We returned to find that Alfie had been shown selected excerpts of the Battle of Britain with additional commentary, courtesy of an excited 42-year-old uncle. This revelation did not take on the significance it should have had on our Champagne-fuelled consciences until the following day when machine-gun noises were still emanating from Alfie’s car seat during the drive back to Kent.
‘Is there much violence in the film?’ My wife’s gaze flicked back to the windscreen as we edged towards the Blackwall Tunnel under London’s grey morning-after skies.
The wipers flicked across my vision. ‘Bit of blood here and there. Not a lot. It’s a 1960s’ film.’ She pulled a face so I added: ‘I’m sure he would have had the sensitivity to fast-forward past anything too gory. Anyway, Alfie is too young to realise that exploding planes have people in them.’

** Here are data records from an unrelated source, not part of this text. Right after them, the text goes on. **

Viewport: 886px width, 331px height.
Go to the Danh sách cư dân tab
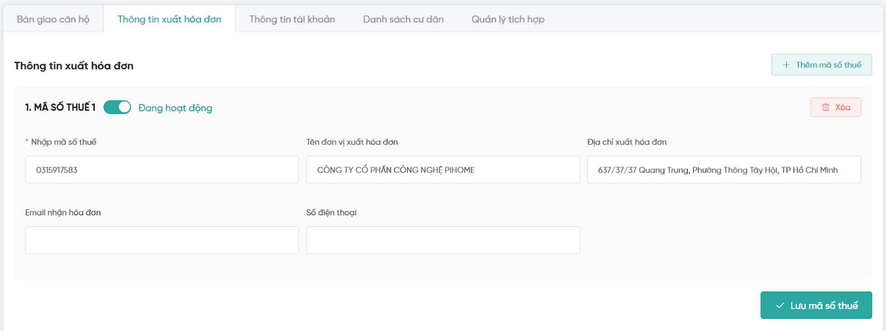pyautogui.click(x=403, y=19)

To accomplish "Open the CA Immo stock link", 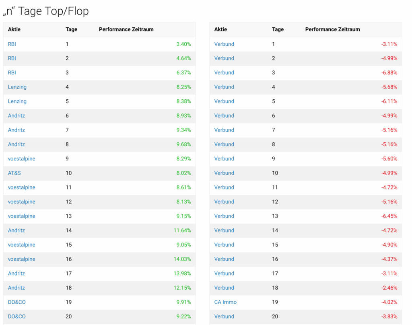I will click(x=225, y=302).
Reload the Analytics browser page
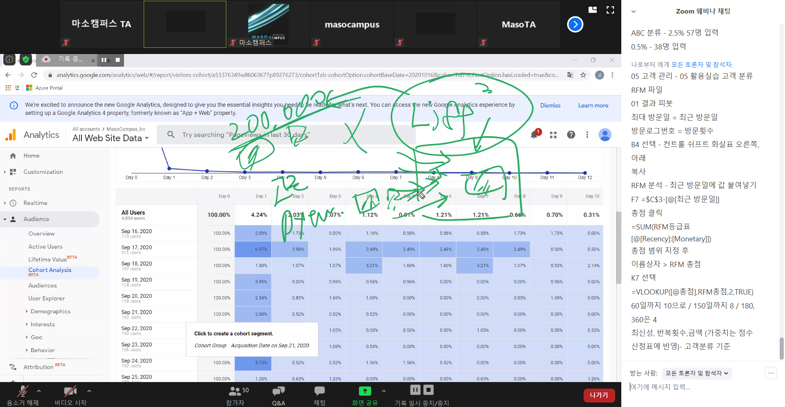The image size is (785, 407). click(34, 75)
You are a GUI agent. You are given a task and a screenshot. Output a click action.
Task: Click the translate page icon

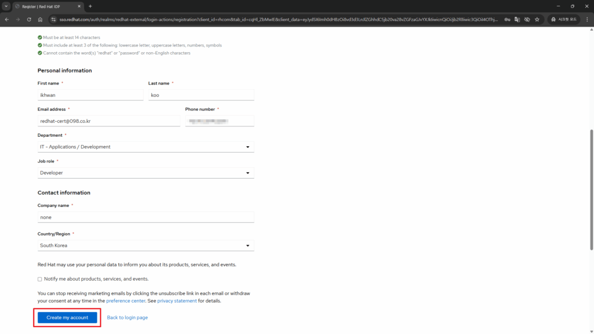pos(517,19)
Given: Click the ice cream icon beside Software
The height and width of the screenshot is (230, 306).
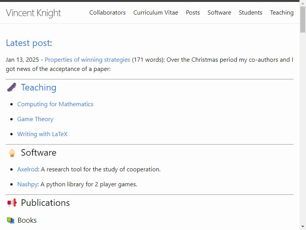Looking at the screenshot, I should [12, 153].
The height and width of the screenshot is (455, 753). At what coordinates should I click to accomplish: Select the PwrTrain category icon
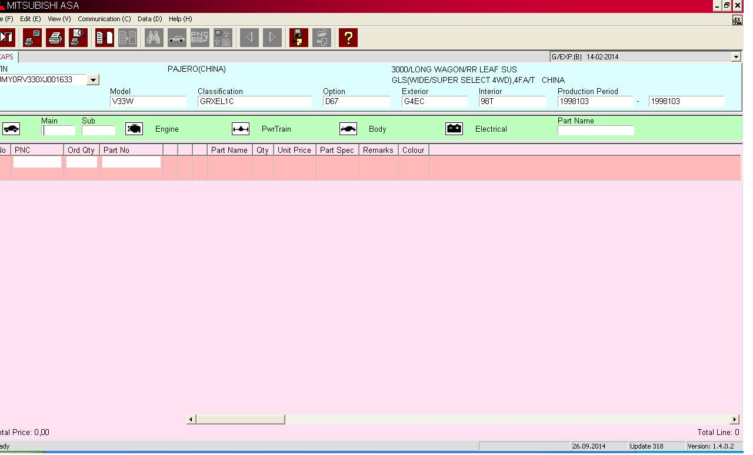coord(241,129)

The film had been one of the cinematic milestones of our youth. A time when British boys played war games in the street and recreated vignettes of the Second World War in their bedrooms with Airfix kits. There had always been the stirring salute of the Dambusters and the other black and whites on wet Sunday afternoons but the Battle of Britain brought a new vibrancy to the war with glorious Technicolor. We went to see it at ‘the pictures’ with our cousins and collected cards showing stills from the film.
As we emerged from the tunnel, I folded my arms and smiled out of the window at the thought of Susannah York’s knickers. It was the film’s only bedroom scene, in which Susannah’s frills fluttered from under the tail of her WAAF blouse. Was there a card featuring that scene? My wife muttered as a petrol tanker threw spray across her vision.

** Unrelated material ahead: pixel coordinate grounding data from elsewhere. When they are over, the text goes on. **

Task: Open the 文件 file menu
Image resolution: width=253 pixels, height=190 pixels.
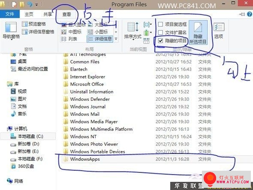Action: coord(10,14)
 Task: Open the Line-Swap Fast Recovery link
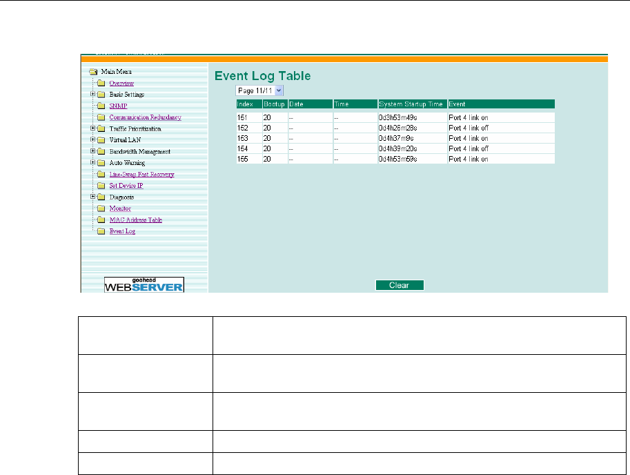click(142, 175)
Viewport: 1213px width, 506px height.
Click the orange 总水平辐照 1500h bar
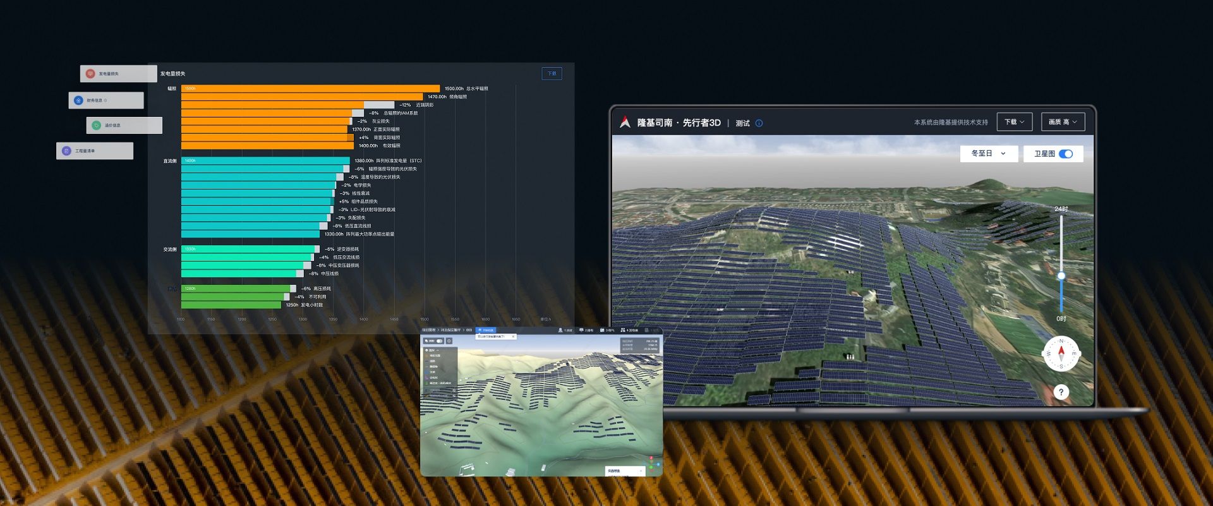310,89
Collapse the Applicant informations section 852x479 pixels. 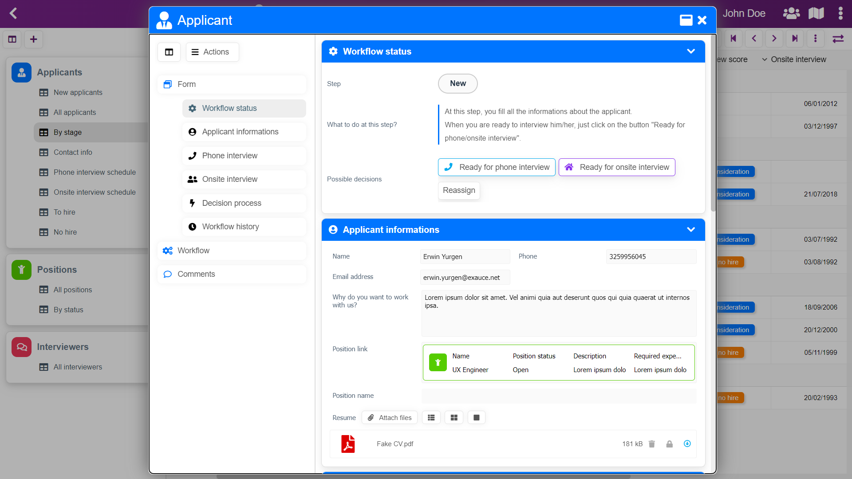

Despite my upbringing I did not want Alfie to be one of those kids who played around in combat clothing. I wanted him to be a 21st-century boy. I wanted to see him pull stunts on a skateboard and thrash a mountain bike through the woods. I wanted him to be surfing, snowboarding and speaking French before he was old enough to drive.
I wanted him to do those things and I wanted to be able to do those things so I could teach him. Well, maybe not the French. I wanted to be there for him. I had to lose the black dog moods. I had to shed the baggage. I wanted to be happy. I wanted all of us to be happy.
I enticed Alfie downstairs, making sure he held the bannister. He clutched the Messerschmitt in his free hand. I’d heard the news and wanted to see more on the TV. I tried to hurry him with my pace by stepping slightly ahead. He never liked it when I left him behind on the stairs and I hated the thought of him trying to hurry after me and slipping on the wooden treads.
We got to the sitting room where I picked up the remote off the coffee table where it usually lay with the cordless telephone. Alfie saw what I was doing.
‘Can I watch some Alfie telly?’
‘In a minute, son. Just let Daddy catch the news.’
He did not argue. The rules about the time for Daddy telly and the time for Alfie telly had been successfully established.
There was a burning skyscraper, then the replay of a jet smashing into it and the commentary of a Sky anchor-woman trying to hold down the panic of knowing this was the highlight of her broadcasting career.
‘Jesus Christ!’ I sat down on the coffee table.
‘Is it a fire? Is it a fire, Daddy?’
‘A plane just crashed into the building and it started a fire.’
I turned off the set and placed the remote down. Alfie looked at me, giving nothing away.
Will he remember this moment? I have a vague memory of sitting at home in my pyjamas on a brown settee watching the fuzzy images of the Moon landings on a black and white television set.
After I’m dead will he turn to his wife during one of those 40-something reminiscences over dinner and tell her he remembers watching the blue sky and the burning buildings at home with his Dad that day?
‘I think some naughty men crashed the plane into the building.’
‘Why? Are they baddies?’
We had moved here from London a month ago and the silence of the countryside surrounding our home was still so noticeable.